Every line below from the one containing "You are a computer-use agent. The height" through the one containing "Choose 카드 리더기" must be transcribed exactly. Omit all lines outside that stretch.

--- Exercise inputs Enclosed Below ---

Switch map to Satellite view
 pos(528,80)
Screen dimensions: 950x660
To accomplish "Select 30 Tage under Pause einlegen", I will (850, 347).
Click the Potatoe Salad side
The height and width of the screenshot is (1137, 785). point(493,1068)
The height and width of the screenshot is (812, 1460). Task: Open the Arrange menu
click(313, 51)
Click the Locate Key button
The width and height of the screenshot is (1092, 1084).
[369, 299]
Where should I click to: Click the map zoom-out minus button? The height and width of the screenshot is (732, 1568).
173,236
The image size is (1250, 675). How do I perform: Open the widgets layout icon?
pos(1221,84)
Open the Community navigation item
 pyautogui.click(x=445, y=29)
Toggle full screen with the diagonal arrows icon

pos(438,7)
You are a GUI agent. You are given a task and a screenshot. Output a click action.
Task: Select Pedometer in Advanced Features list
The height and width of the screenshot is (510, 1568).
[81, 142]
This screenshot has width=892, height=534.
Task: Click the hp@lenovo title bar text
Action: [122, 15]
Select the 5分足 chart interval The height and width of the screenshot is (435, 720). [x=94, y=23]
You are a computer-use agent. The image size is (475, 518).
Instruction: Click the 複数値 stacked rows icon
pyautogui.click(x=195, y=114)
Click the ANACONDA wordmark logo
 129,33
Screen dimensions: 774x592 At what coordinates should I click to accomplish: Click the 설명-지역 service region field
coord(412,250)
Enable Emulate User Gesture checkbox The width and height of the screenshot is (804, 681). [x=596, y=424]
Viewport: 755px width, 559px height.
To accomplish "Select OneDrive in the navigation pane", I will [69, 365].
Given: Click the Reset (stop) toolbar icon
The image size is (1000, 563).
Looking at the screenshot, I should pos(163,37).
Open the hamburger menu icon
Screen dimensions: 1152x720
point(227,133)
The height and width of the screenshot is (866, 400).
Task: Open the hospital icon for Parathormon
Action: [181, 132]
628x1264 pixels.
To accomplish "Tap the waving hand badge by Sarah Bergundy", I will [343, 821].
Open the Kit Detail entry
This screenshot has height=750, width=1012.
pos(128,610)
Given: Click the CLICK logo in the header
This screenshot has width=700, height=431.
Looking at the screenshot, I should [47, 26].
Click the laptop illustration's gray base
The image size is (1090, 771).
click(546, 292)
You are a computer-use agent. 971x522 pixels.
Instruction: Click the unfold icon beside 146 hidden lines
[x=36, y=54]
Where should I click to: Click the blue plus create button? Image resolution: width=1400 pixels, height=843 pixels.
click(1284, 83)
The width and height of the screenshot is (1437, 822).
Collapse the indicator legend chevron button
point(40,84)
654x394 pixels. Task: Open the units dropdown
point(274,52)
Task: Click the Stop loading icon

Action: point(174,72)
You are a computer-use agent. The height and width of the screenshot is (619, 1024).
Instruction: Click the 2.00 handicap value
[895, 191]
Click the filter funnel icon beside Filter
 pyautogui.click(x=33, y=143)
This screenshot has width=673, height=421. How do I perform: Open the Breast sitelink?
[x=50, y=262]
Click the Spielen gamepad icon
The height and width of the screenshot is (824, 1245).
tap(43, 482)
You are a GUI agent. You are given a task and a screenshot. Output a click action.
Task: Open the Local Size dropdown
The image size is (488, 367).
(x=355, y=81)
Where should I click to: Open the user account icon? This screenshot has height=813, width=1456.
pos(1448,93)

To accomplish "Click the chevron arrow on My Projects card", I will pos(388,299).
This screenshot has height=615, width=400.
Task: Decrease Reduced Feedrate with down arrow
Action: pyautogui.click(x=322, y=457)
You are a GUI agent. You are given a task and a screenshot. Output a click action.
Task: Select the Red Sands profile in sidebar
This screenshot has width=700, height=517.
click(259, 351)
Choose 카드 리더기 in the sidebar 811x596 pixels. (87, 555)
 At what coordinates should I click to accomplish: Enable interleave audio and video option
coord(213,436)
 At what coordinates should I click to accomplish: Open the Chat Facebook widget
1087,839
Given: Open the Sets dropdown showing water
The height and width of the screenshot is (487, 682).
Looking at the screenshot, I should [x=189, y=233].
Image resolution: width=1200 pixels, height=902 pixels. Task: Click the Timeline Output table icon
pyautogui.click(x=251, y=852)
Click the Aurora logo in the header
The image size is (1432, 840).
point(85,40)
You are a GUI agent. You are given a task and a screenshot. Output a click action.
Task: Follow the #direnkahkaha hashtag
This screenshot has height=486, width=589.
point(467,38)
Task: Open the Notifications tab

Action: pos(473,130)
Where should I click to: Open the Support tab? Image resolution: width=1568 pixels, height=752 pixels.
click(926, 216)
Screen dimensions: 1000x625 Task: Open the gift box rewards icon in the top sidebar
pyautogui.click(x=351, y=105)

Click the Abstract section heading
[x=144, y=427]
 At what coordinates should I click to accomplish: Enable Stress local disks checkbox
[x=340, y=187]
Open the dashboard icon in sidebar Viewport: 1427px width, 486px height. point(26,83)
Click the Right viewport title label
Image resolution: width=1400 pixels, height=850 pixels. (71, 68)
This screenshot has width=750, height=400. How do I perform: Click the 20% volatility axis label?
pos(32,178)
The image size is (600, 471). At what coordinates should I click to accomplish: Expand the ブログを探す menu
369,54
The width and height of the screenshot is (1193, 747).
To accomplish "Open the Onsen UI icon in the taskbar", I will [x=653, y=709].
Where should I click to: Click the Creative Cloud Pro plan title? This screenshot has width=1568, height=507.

--- End of Enclosed Exercise inputs ---

▸ **Response**
You are a computer-use agent. The height and width of the screenshot is (619, 1024).
Instruction: Click the 2.00 handicap value
[895, 191]
Click the filter funnel icon beside Filter
 pyautogui.click(x=33, y=143)
This screenshot has width=673, height=421. How do I perform: Open the Breast sitelink?
[x=50, y=262]
Click the Spielen gamepad icon
The height and width of the screenshot is (824, 1245).
tap(43, 482)
You are a GUI agent. You are given a task and a screenshot. Output a click action.
Task: Open the Local Size dropdown
The image size is (488, 367).
(x=355, y=81)
Where should I click to: Open the user account icon? This screenshot has height=813, width=1456.
pos(1448,93)

To accomplish "Click the chevron arrow on My Projects card", I will pos(388,299).
This screenshot has height=615, width=400.
Task: Decrease Reduced Feedrate with down arrow
Action: pyautogui.click(x=322, y=457)
You are a GUI agent. You are given a task and a screenshot. Output a click action.
Task: Select the Red Sands profile in sidebar
This screenshot has width=700, height=517.
click(259, 351)
Choose 카드 리더기 in the sidebar 811x596 pixels. (87, 555)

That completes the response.